TASK DESCRIPTION
For the entries below, the result should be an exact transcription of the lines from the one with "You are a GUI" up to and including the one with "This screenshot has width=643, height=428.", and only those.

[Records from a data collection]

····················

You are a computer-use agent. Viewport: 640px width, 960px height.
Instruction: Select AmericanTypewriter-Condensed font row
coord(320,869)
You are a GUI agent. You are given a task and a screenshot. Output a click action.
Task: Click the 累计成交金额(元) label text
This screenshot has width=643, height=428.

····················

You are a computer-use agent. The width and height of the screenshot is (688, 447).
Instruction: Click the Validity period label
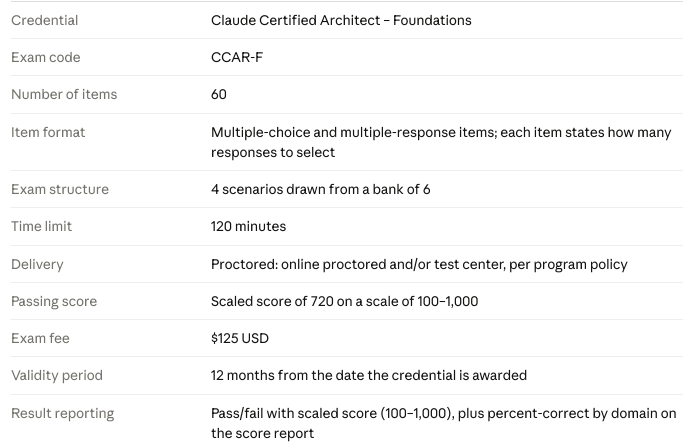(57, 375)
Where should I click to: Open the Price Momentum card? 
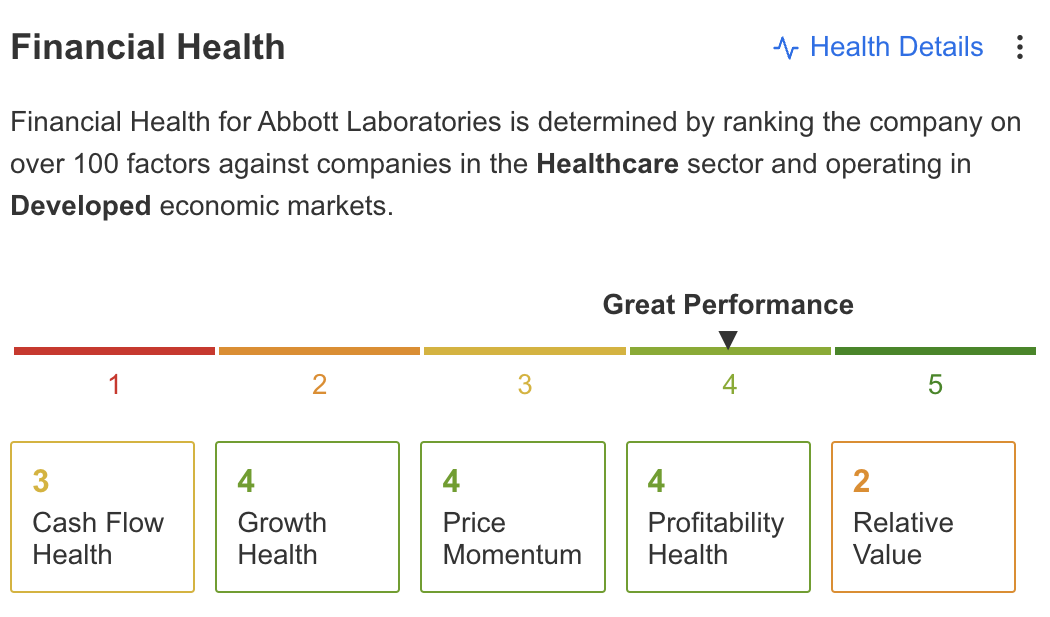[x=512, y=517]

····················

TASK RESULT
You are a GUI agent. You are given a task and a screenshot. Output a click action.
Task: Click the 累计成交金额(元) label text
This screenshot has width=643, height=428.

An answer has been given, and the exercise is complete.